To be done: Render every line of the rows below as a JSON list of strings, one string per line, with blank lines omitted.

[Element lookup records]
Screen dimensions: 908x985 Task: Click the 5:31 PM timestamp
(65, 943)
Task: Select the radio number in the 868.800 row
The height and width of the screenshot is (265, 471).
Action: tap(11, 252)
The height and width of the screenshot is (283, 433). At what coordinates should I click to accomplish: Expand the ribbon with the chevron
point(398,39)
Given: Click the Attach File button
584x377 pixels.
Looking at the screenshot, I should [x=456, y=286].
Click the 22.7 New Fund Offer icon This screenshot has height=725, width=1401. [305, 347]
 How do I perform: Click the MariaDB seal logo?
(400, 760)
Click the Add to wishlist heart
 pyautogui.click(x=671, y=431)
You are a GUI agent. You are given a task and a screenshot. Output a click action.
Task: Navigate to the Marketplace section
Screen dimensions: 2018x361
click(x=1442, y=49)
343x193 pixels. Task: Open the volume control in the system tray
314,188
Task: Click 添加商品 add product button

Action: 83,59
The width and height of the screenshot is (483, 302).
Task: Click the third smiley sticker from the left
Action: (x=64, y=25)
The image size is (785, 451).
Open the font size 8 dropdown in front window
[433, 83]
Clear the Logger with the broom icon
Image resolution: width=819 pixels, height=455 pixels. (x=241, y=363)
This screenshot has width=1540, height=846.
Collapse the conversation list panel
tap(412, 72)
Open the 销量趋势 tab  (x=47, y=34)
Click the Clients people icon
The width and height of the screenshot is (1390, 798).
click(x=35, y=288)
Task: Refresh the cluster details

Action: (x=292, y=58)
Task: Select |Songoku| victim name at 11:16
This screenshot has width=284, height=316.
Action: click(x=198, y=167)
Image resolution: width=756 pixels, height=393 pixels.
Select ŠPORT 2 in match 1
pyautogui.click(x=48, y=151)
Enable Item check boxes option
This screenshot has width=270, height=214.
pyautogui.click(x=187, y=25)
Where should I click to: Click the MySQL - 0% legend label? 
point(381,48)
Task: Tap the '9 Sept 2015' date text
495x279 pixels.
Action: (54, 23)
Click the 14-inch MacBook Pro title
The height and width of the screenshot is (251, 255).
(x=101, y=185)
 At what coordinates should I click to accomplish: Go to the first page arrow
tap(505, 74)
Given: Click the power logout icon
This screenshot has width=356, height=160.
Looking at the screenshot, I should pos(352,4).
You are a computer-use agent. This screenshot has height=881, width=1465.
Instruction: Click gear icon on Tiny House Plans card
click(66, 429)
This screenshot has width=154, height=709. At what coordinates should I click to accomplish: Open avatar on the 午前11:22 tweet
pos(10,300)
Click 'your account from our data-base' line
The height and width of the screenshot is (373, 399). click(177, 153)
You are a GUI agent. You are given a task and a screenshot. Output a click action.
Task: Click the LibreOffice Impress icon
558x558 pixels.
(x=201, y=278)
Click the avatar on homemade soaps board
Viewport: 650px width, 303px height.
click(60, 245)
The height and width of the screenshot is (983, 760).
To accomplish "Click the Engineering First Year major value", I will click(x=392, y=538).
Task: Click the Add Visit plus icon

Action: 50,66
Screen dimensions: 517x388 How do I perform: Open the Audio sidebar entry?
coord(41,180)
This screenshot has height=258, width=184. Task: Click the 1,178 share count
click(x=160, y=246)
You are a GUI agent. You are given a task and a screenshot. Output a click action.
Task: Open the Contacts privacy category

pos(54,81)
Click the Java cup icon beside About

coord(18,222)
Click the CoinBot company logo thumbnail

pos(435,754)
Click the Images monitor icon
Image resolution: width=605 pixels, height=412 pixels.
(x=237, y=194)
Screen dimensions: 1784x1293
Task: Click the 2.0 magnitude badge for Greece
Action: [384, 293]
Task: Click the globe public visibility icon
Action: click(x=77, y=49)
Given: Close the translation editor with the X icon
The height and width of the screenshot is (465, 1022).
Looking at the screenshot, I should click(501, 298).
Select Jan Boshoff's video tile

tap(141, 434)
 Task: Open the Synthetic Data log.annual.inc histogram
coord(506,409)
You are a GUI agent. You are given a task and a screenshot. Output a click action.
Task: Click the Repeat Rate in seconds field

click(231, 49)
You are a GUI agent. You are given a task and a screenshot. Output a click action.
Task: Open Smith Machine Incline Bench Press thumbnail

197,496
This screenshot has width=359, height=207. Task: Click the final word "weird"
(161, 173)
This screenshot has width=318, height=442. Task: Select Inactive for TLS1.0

Answer for the task:
[
  "Screen dimensions: 908x985 Task: Click the 5:31 PM timestamp",
  "(65, 943)",
  "Task: Select the radio number in the 868.800 row",
  "The height and width of the screenshot is (265, 471).",
  "Action: tap(11, 252)",
  "The height and width of the screenshot is (283, 433). At what coordinates should I click to accomplish: Expand the ribbon with the chevron",
  "point(398,39)",
  "Given: Click the Attach File button",
  "584x377 pixels.",
  "Looking at the screenshot, I should [x=456, y=286].",
  "Click the 22.7 New Fund Offer icon This screenshot has height=725, width=1401. [305, 347]",
  " How do I perform: Click the MariaDB seal logo?",
  "(400, 760)",
  "Click the Add to wishlist heart",
  " pyautogui.click(x=671, y=431)",
  "You are a GUI agent. You are given a task and a screenshot. Output a click action.",
  "Task: Navigate to the Marketplace section",
  "Screen dimensions: 2018x361",
  "click(x=1442, y=49)",
  "343x193 pixels. Task: Open the volume control in the system tray",
  "314,188",
  "Task: Click 添加商品 add product button",
  "Action: 83,59",
  "The width and height of the screenshot is (483, 302).",
  "Task: Click the third smiley sticker from the left",
  "Action: (x=64, y=25)",
  "The image size is (785, 451).",
  "Open the font size 8 dropdown in front window",
  "[433, 83]",
  "Clear the Logger with the broom icon",
  "Image resolution: width=819 pixels, height=455 pixels. (x=241, y=363)",
  "This screenshot has width=1540, height=846.",
  "Collapse the conversation list panel",
  "tap(412, 72)",
  "Open the 销量趋势 tab  (x=47, y=34)",
  "Click the Clients people icon",
  "The width and height of the screenshot is (1390, 798).",
  "click(x=35, y=288)",
  "Task: Refresh the cluster details",
  "Action: (x=292, y=58)",
  "Task: Select |Songoku| victim name at 11:16",
  "This screenshot has width=284, height=316.",
  "Action: click(x=198, y=167)",
  "Image resolution: width=756 pixels, height=393 pixels.",
  "Select ŠPORT 2 in match 1",
  "pyautogui.click(x=48, y=151)",
  "Enable Item check boxes option",
  "This screenshot has width=270, height=214.",
  "pyautogui.click(x=187, y=25)",
  "Where should I click to: Click the MySQL - 0% legend label? ",
  "point(381,48)",
  "Task: Tap the '9 Sept 2015' date text",
  "495x279 pixels.",
  "Action: (54, 23)",
  "Click the 14-inch MacBook Pro title",
  "The height and width of the screenshot is (251, 255).",
  "(x=101, y=185)",
  " At what coordinates should I click to accomplish: Go to the first page arrow",
  "tap(505, 74)",
  "Given: Click the power logout icon",
  "This screenshot has width=356, height=160.",
  "Looking at the screenshot, I should pos(352,4).",
  "You are a computer-use agent. This screenshot has height=881, width=1465.",
  "Instruction: Click gear icon on Tiny House Plans card",
  "click(66, 429)",
  "This screenshot has width=154, height=709. At what coordinates should I click to accomplish: Open avatar on the 午前11:22 tweet",
  "pos(10,300)",
  "Click 'your account from our data-base' line",
  "The height and width of the screenshot is (373, 399). click(177, 153)",
  "You are a GUI agent. You are given a task and a screenshot. Output a click action.",
  "Task: Click the LibreOffice Impress icon",
  "558x558 pixels.",
  "(x=201, y=278)",
  "Click the avatar on homemade soaps board",
  "Viewport: 650px width, 303px height.",
  "click(60, 245)",
  "The height and width of the screenshot is (983, 760).",
  "To accomplish \"Click the Engineering First Year major value\", I will click(x=392, y=538).",
  "Task: Click the Add Visit plus icon",
  "Action: 50,66",
  "Screen dimensions: 517x388 How do I perform: Open the Audio sidebar entry?",
  "coord(41,180)",
  "This screenshot has height=258, width=184. Task: Click the 1,178 share count",
  "click(x=160, y=246)",
  "You are a GUI agent. You are given a task and a screenshot. Output a click action.",
  "Task: Open the Contacts privacy category",
  "pos(54,81)",
  "Click the Java cup icon beside About",
  "coord(18,222)",
  "Click the CoinBot company logo thumbnail",
  "pos(435,754)",
  "Click the Images monitor icon",
  "Image resolution: width=605 pixels, height=412 pixels.",
  "(x=237, y=194)",
  "Screen dimensions: 1784x1293",
  "Task: Click the 2.0 magnitude badge for Greece",
  "Action: [384, 293]",
  "Task: Click the globe public visibility icon",
  "Action: click(x=77, y=49)",
  "Given: Close the translation editor with the X icon",
  "The height and width of the screenshot is (465, 1022).",
  "Looking at the screenshot, I should click(501, 298).",
  "Select Jan Boshoff's video tile",
  "tap(141, 434)",
  " Task: Open the Synthetic Data log.annual.inc histogram",
  "coord(506,409)",
  "You are a GUI agent. You are given a task and a screenshot. Output a click action.",
  "Task: Click the Repeat Rate in seconds field",
  "click(231, 49)",
  "You are a GUI agent. You are given a task and a screenshot. Output a click action.",
  "Task: Open Smith Machine Incline Bench Press thumbnail",
  "197,496",
  "This screenshot has width=359, height=207. Task: Click the final word \"weird\"",
  "(161, 173)",
  "This screenshot has width=318, height=442. Task: Select Inactive for TLS1.0"
]